Tuesday, March 19, 2024

PRECISE readout of MEK phosphorylation cascades by top down proteomics!

 


.....wow.... I won't lie. I'm stunned. I didn't think we were here yet.... and, to be fair, maybe we arent,but this group is! 


Bad background by Ben: A whole lot of the central regulatory pathways controlling tons of things in cells are based on some key central phosphorylation cascades. MAP kinase and MTOR are famous ones. They modify proteins by phosphorylating them because the modification can be fast and it reversible. If you go into any oncology centric place there is probably some really really really skilled pathway scientist (or 4, if they can afford them) who can dissect these cascades, probably through western blots and FACs. These people can tell you that if MEK1 S2998 is phosphorylated but T2992 is not - that means something critically important. 

When we do shotgun proteomics, we cut this region into a small piece and peptides phosphorylated once on the same region of that fragment coelute. It's often very hard, if not impossible, to tell which site is phosphorylated - or both.

→ **Provided material**:
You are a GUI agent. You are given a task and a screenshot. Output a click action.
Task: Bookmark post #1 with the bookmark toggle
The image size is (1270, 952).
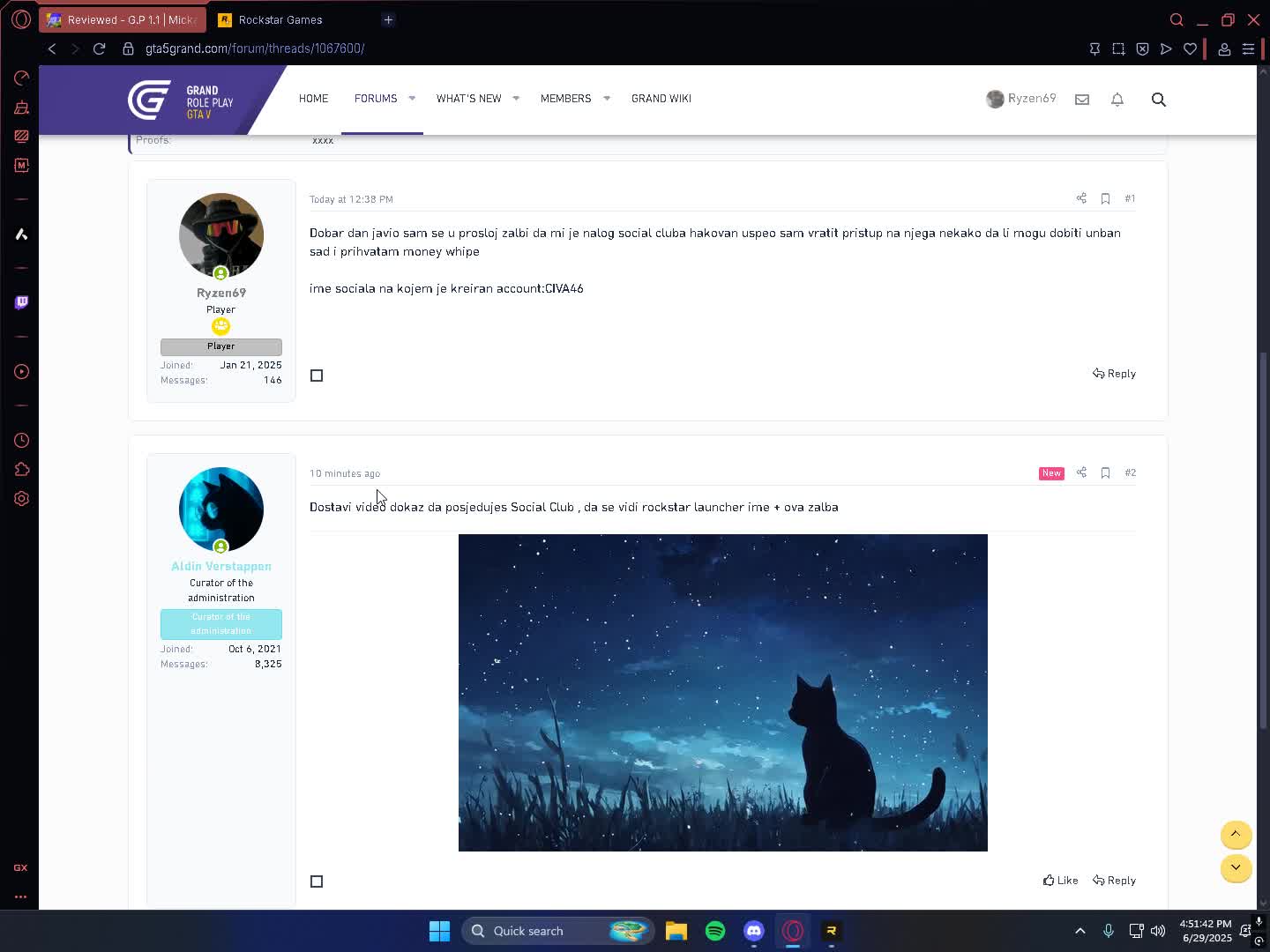(x=1106, y=198)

→ **Tasks to complete**:
(1) From the blog post on MEK phosphorylation, list every laboratory or analytical method it names.
(2) Carry on the blog post about MEK phosphorylation cascades from its last sentence.

→ **Results**:
(1) top down proteomics, western blots, FACs, shotgun proteomics

(2)
Obviously we should do this without digesting them, right? The problem with that is that top down proteomics only really works on small proteins. If MEK1 was 16kDa, it would still be tough, but you could do it. MEK1 is almost 50kDa, though! 

Enter "Individual Ion Mass Spectrometry" IIIMS? (older post explaining what that is here) and - what?? - ETD IIMS? 

I was going to cut in parts of the materials and methods section here, but I don't want to intimidate anyone into thinking this is clearly just a proof of concept. However, I will say that the process to get to these data makes label free single cell proteomics look like a nice fun day (which it is NOT). 

However, we have to start somewhere and being able to confidently localize 4 separate phosphorylation sites on a critically important protein this big - with anything - is a step in the right direction!